[GIVEN PASSAGE — start]

= Alex Wu =

Hong Kong businessman and politician

Alex Wu Shu-chih (吳樹熾; 14 September 1920 – 9 January 2005) was a Hong Kong businessman and politician. He was an unofficial member of the Legislative Council of Hong Kong.

==Early life==
Wu was born to Wu Chao-ming and Yeh Huei-cheng on 14 September 1920. His father was visited by Mao Zedong's revolutionary vanguard during the Autumn Harvest uprising in 1927. He had lived in Kunming, Shanghai and Hong Kong in his childhood. When he studied in Kunming, he was classmate of children of the local warlord. As a government official, his father gave opportunity to Alex to learn six dialects and savour marine science and mechanical engineering, his favourite academic subjects. He studied Engineering at the National Southwest Associated University in Kunming during the war, when he was a convoy officer of strategic goods on the precipitous Burma Road between Kunming and Chungking, the wartime capital of China.

==Business career==
When the Communists took over China, he fled to Hong Kong and established a printing business which later led his joint venture with the Dai Nippon Printing. He introduced the offset printing and new management model and later became the vice-chairman of the Dai Nippon Printing Company (H.K.) Ltd. In 1982, he introduced the six-colour map printing to replace the old four-colour to China and became more active in promoting Hong Kong printing industry overseas. He helped convene the 3rd Printing Conference in Hong Kong in the 1980s and a large conference in Beijing in 2001. For his contributions, Wu had become the life honorary president of the Hong Kong Printers Associations.

[GIVEN PASSAGE — finish]
[PROVIDED MATERIAL — start]

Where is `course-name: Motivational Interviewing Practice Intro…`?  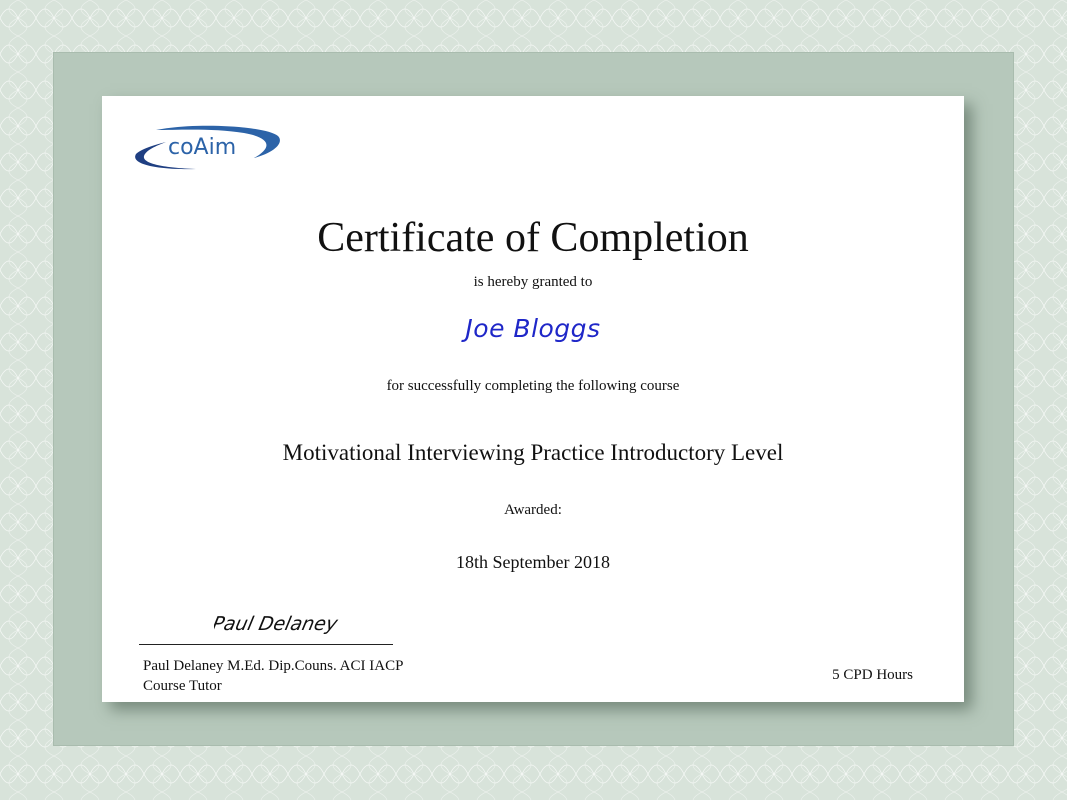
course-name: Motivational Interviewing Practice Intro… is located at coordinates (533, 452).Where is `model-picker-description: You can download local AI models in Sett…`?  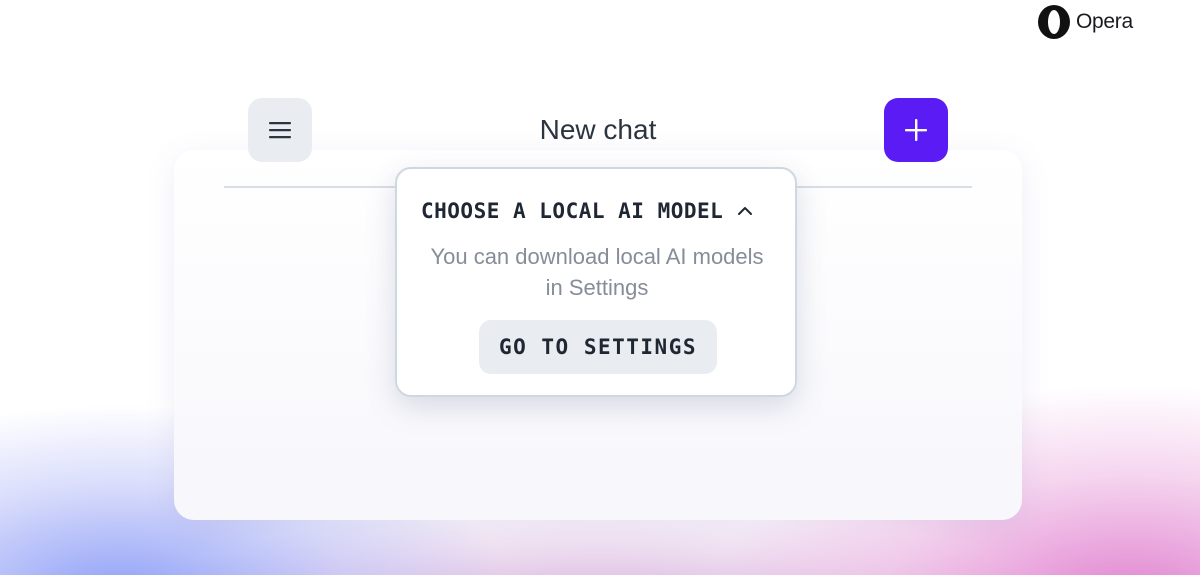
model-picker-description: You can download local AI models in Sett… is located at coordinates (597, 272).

[PROVIDED MATERIAL — finish]

▶ WORK INSTRUCTION
Write what comes next in the biography of Alex Wu, starting after its final sentence.

▶ SOLVED PROBLEM
He had also been the chairman of the Fidelity Management Limited, an independent non-executive director of Hong Kong Ferry (Holdings) Company and a non-executive director of a number of listed companies including Hong Kong Aircraft Engineering Company, National Electronics Holdings, Paliburg Holdings, Hung Hing Printing Group, K. Wah International Holdings, Regal Hotels International Holdings. In 2004, he was invited to become a non-executive director of the Henderson Land Development Company.

He was the chairman of the Hong Kong Junior Chamber of Commerce. During his chairmanship, Wu invited Harvard professors to seminar series modelled after the Harvard Business School. Wu had also been appointed by the government vice-chairman of the Hong Kong Stock Exchange and a member of the Advisory Committee of the Securities and Futures Commission when the council was reorganised in the 1980s.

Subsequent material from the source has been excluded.